16 March, 2011:
A recent Fitch Special Report on ‘Banks’ Use of Covered Bond Funding on the Rise’ issued on 10th March, 2011 had a positive outlook on rise of use of covered bonds funding by banks and is believed to be a preferred form of funding in the medium term. The report explains that the rise in covered bonds is characterized partly due of risk aversion amongst investors and partly because of the regulatory incentives made available.
The report observes that post the recent financial turmoil, covered bonds have become a dominant source of funding by banks and the issuances are not only registered from existing issuers launching new program secured on separate asset pools but also from new issuers, from countries where covered bonds markets have not been fully developed, like Italy, where the covered bonds legislation has been recently enacted.
Covered bonds are issued with increased size of cover pool assets and covered bonds funding is acting as a threat to potential senior unsecured debt investors. Though the dependence on covered bonds by banks as increased, but it is not viewed as a risk for banking groups as most of the countries and issuances reviewed for the purpose of this report by Fitch had modest usage of this funding route. Also banks in several countries like Canada, Italy and New Zealand have explicit put issuance limits.

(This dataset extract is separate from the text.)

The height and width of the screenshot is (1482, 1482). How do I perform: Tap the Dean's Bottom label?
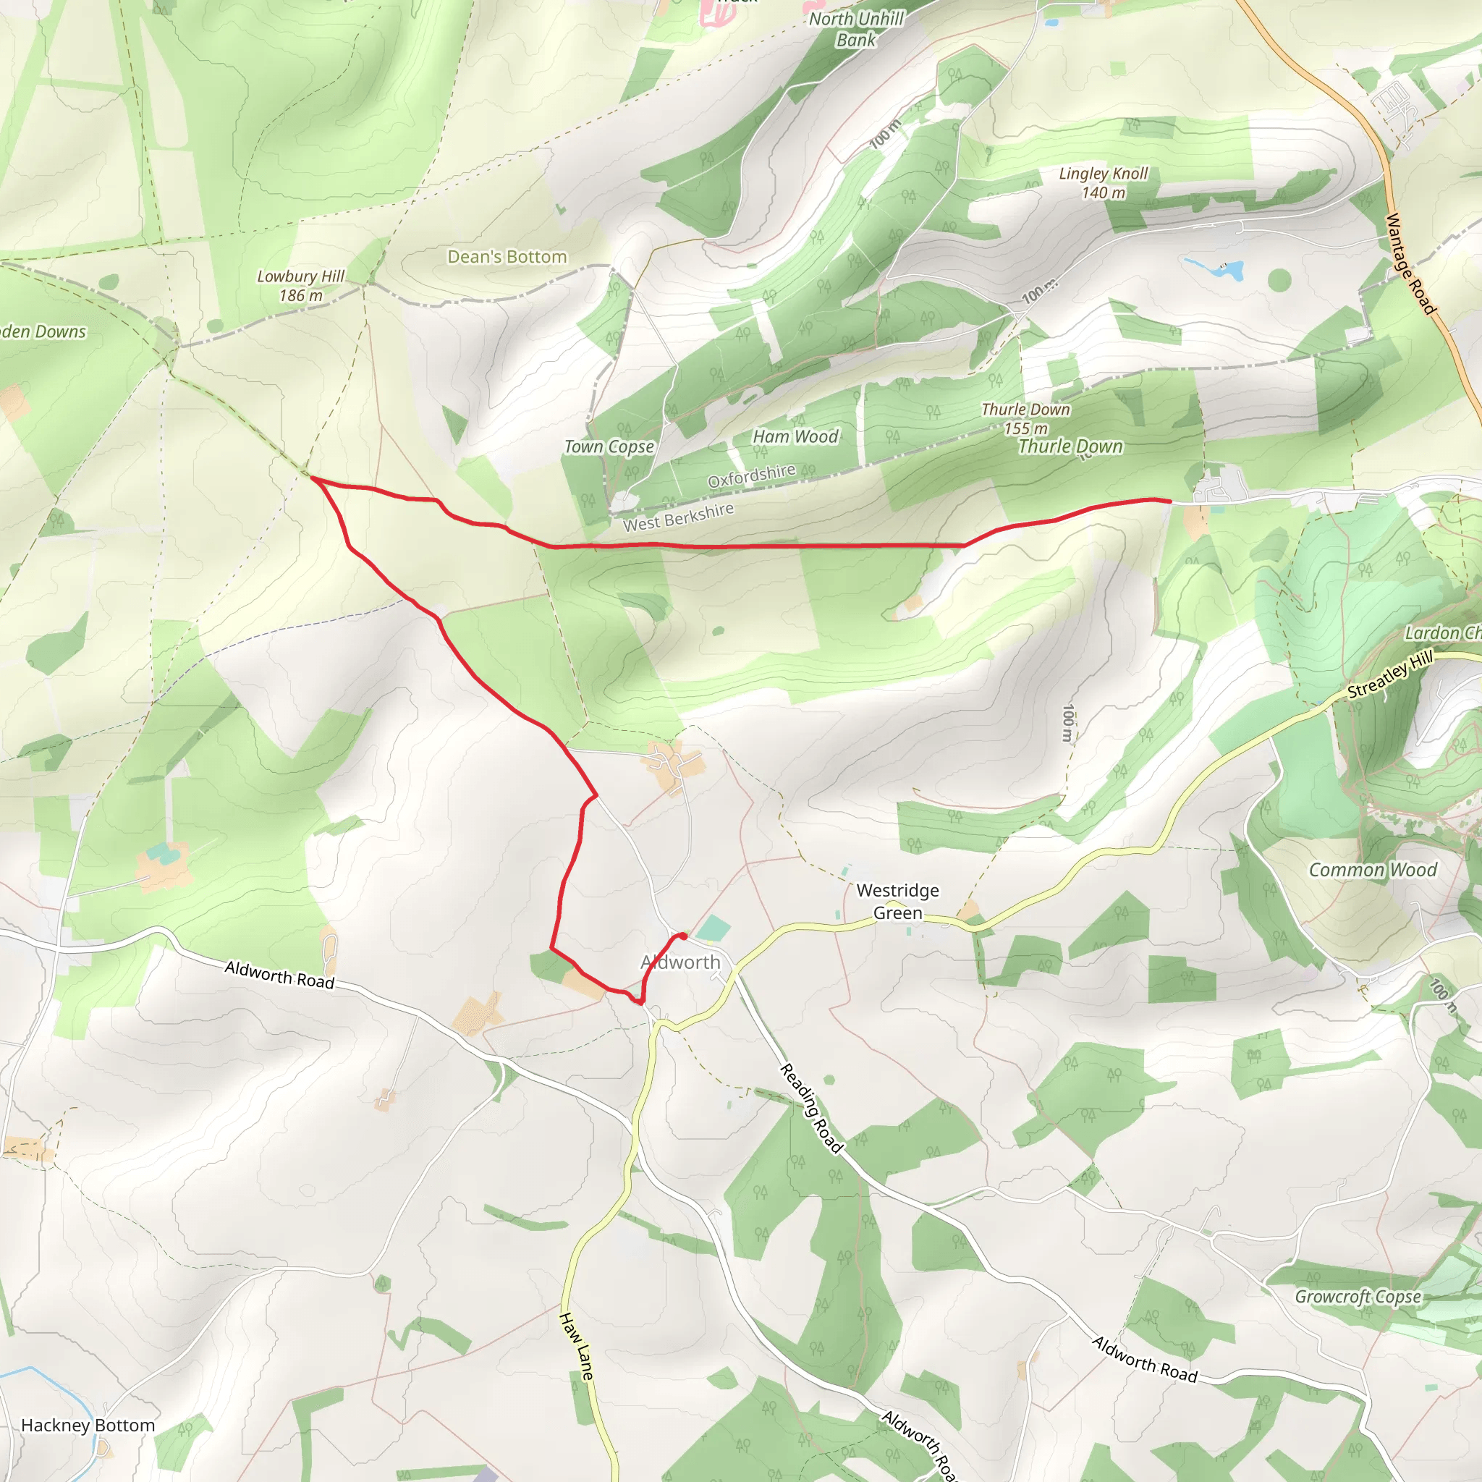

There has been a significant use of covered bond funding by few banking groups. Though covered bonds did not take off in the US, Europe also had some effect on the Covered Bonds volume, Covered bonds in non-European countries had been on a rise significantly. Volumes of covered bonds are expected to grow from new markets from the trend set in 2010, where maiden covered bonds issues came from Korea, New Zealand etc. As per the statistics compiled by European Covered Bonds Council, covered bonds have grown at an annualized rate of 8% between 2003 and 2009. Annual benchmark issuance amounted to EUR125 bn in 2009 and EUR183 bn in 2010 and it is expected that the volumes would reach a EUR200 bn in 2011.
Covered Bonds are all over and are expanding geographically. The German origins, though existent for 300 years now, with no default history, have been able to find their place globally and seem to be the right solution to regain investors’ confidence. More so after the financial crisis, where securitization was shunned as jinxed instruments, covered bonds has become much of an eye candy with Non European countries, so much so that several countries are now introducing covered bonds legislations or are amending their existing legislations to accommodate this instrument. Although a few banking groups make significant use of covered bond funding, most of the growth expected by Fitch in this asset class will come from new markets or issuers with a low volume of covered bonds in issue.